Trey laughed. “What’s so bad about that? I’m a nerd, and proud of it.”

“You got that right.” Braden piped up. “College is for partying, man. You’re gonna be forty years old looking back on this time wishing you’d sowed your wild oats like me.”

“Yeah, you think so?” Trey asked him. “I’m okay with that, because when I’m looking back, I’ll be sitting in a nice house counting my money. Meanwhile, you’ll be crying in your beer in some one-room hovel wishing you’d done your homework and taken life seriously.”

Braden waved him away, obviously not buying into Trey’s vision of the future. “My daddy’s got money, man.”

The room was thick with Miranda’s sudden disdain for the turn the conversation had taken. “Sowing your wild oats, huh?” She asked her boyfriend pointedly.

“Figure of speech, babe,” Braden said. Then he let loose with a barrage of virtual gunfire on the video game, jumping to a standing position and pounding frantically on the buttons on his controller. “Motherfucker shot me! Did you see that? We’ve got to get better internet, because this shit is lagging. No way he could have gotten me. Did you guys see that?”

Trey threw up his hands. “Thanks, man. Nice going. You just got me killed.”

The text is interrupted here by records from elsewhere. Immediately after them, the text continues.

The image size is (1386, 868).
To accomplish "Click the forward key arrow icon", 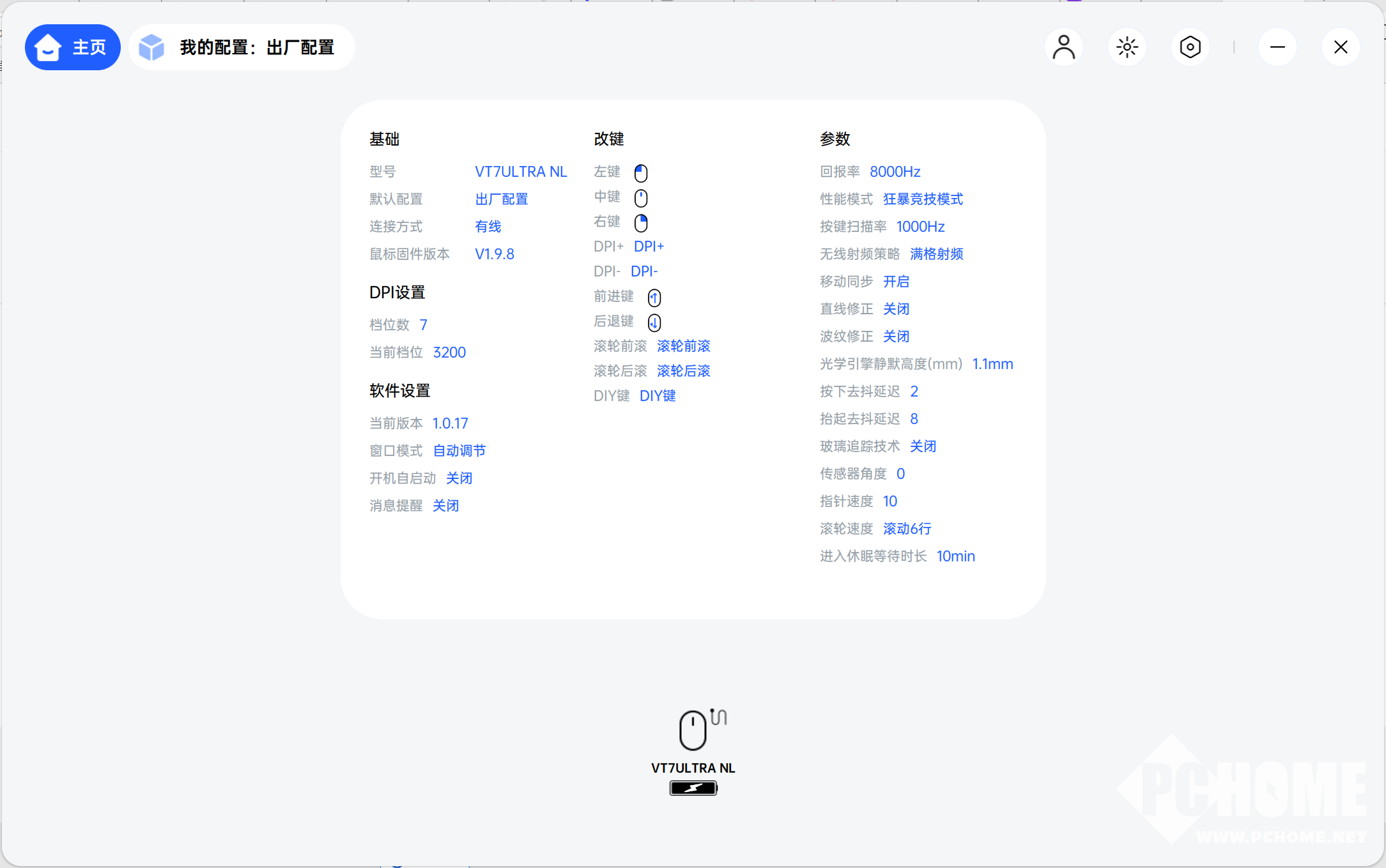I will point(654,298).
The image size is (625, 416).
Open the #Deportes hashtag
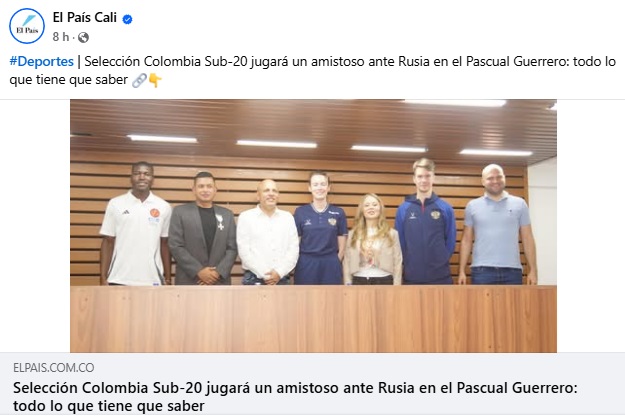[x=41, y=61]
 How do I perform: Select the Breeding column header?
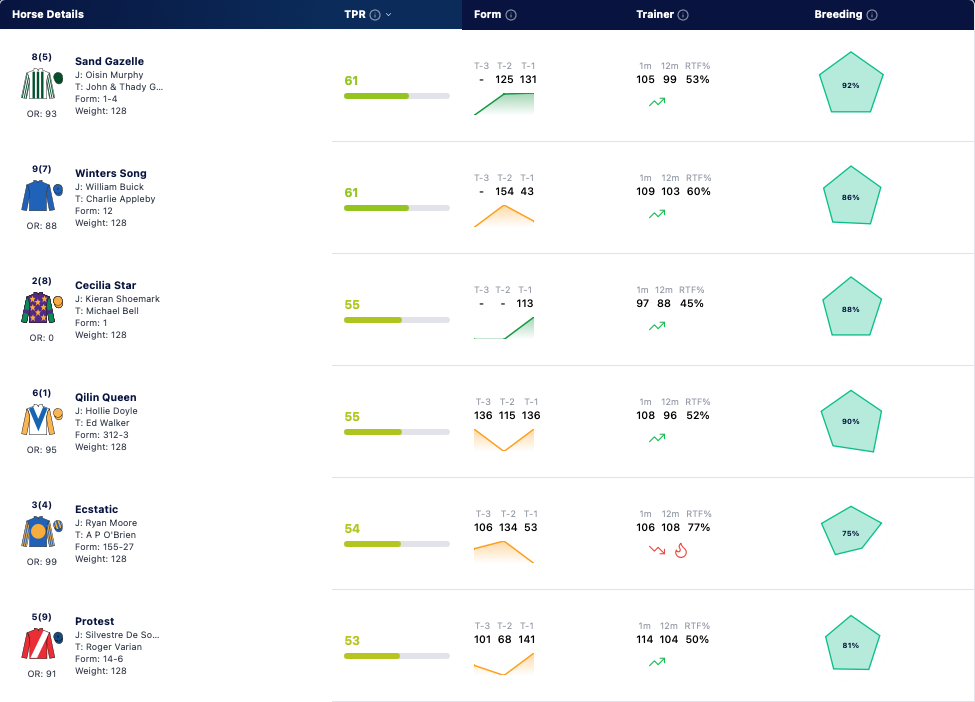(838, 14)
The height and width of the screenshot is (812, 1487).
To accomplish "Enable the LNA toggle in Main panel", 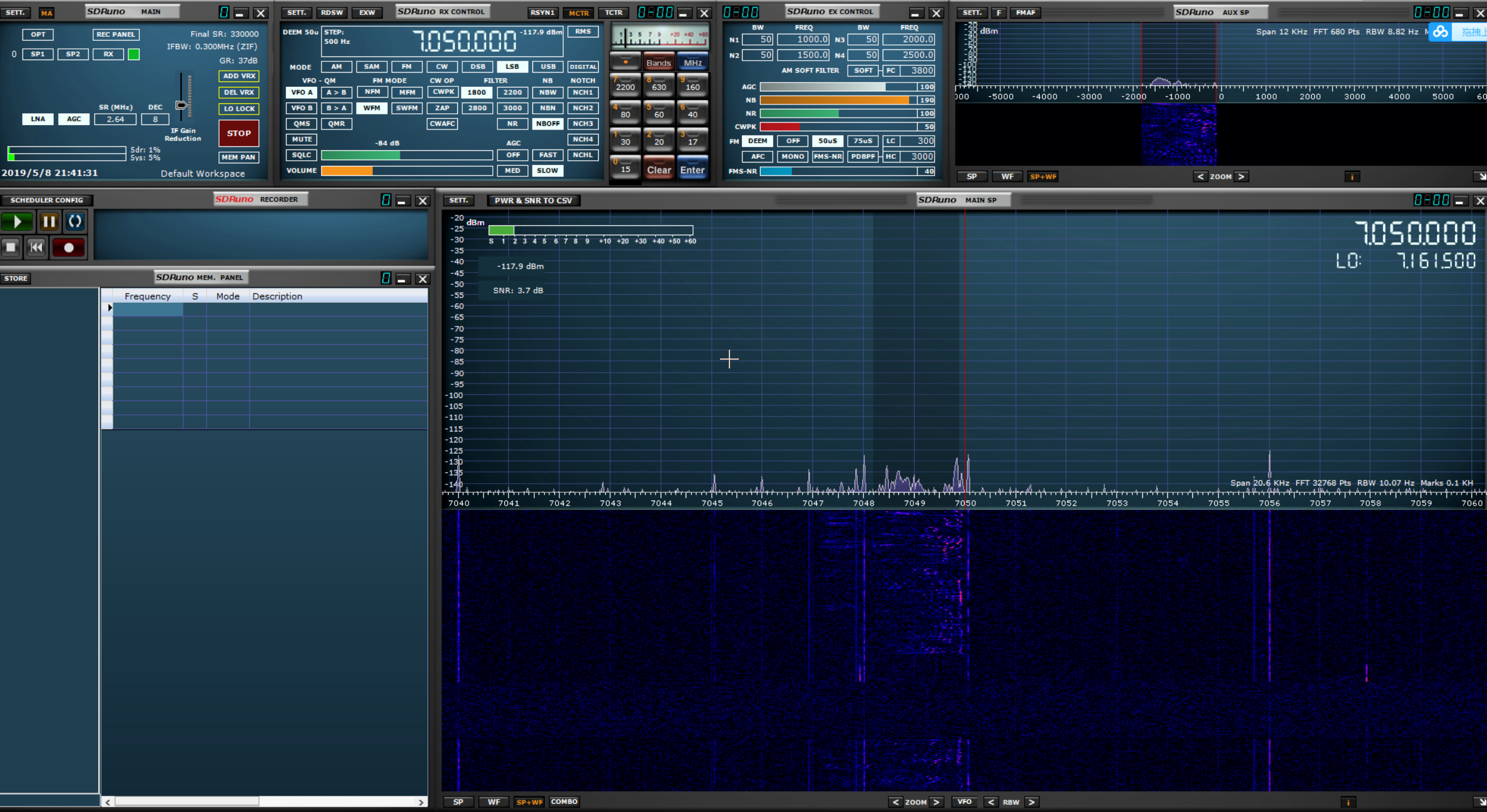I will click(x=38, y=119).
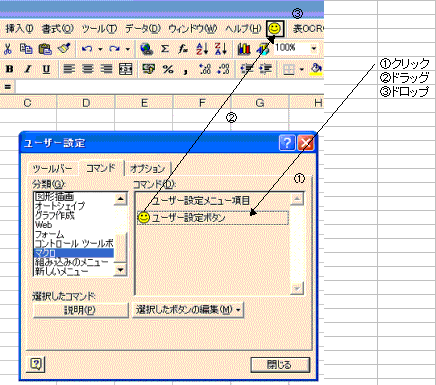Apply Percent Style formatting
436x385 pixels.
168,69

Miranda rolled her eyes at me. “I guess this is what they mean by sowing oats? Wearing a hole in the sofa playing video games?”

“Hey, it’s better than going out and banging other chicks,” I pointed out. Miranda didn’t seem too thrilled that I had put that particular thought into words, and I didn’t relish exploring the idea further with her. “Give me that controller,” I told Braden. “Let the master take over. I’ll prove to you there’s no lag.”

“It’s your funeral.” He handed me the controller and headed off to the kitchen. “Anybody want a sandwich?”

Trey raised his hand like he was in class. “I’ll take a PB&J.”

“Let me rephrase that,” Braden said. “Anybody named Miranda want a sandwich?”

Miranda got up and followed him into the kitchen, leaving me and Trey to battle bad guys on the game. I needed some brainless man-fun. Anything to get my mind off the fact that I’d just been dumped.

 

THAT night, I went to the gym later than usual.

The place smelled of chlorine and sweat. It was a smell I’d come to associate with being healthy, and the second it hit my nostrils, I got a surge of adrenaline. I strode across the crowded space to secure a locker for my cell phone and wallet, taking in the familiar sights and sounds of the gym— muscles pumping, men grunting, the clang of heavy weights hitting the floor. Treadmills whirred, ponytails bounced, and sneakers tapped out a choppy rhythm on the treadmill belts. In the background, sneakers squeaked on the basketball court, and children squealed beneath the gushing fountain in the indoor pool, which should have been closing any minute.

My brain shifted into workout mode, and I turned everything else off.

Whether I was straining to eke out that eighth rep on a weight machine, pushing myself to failure, or zoning out on the treadmill for an hour, it was always cathartic. Focusing on pushing my body gave my mind a much-needed vacation. I didn’t have to think about school, or relationships, or whether I could afford to go out with my friends on Friday night. It was just me and the machines, and we had only one goal in mind: physical exhaustion.

When I was almost finished with my Thursday night arm routine, a guy sat down on the machine directly in front of me. It was one of those awkward situations where both of us were forced to stare directly at each other as we worked. I was doing lat pull-downs, and he was on the ab crunch machine. I’d never seen the guy in school. He was slightly shorter than my six-foot height, with light hair and a broader build. I was of the opinion that people who took part in sports had a slightly different musculature than people who only worked out in a gym environment, and this guy had a gym jockey look about him. Not that it wasn’t a good look on him, because it definitely was.

Normally, I would have tried to engage him in a little chat to dispel the awkwardness of staring right at each other while we worked out. Except for my horrible attempt at impersonating a reporter during the MMA event, I’d never had a hard time talking to people. But after Layla knocked the wind out of my sails, I hadn’t felt much like socializing.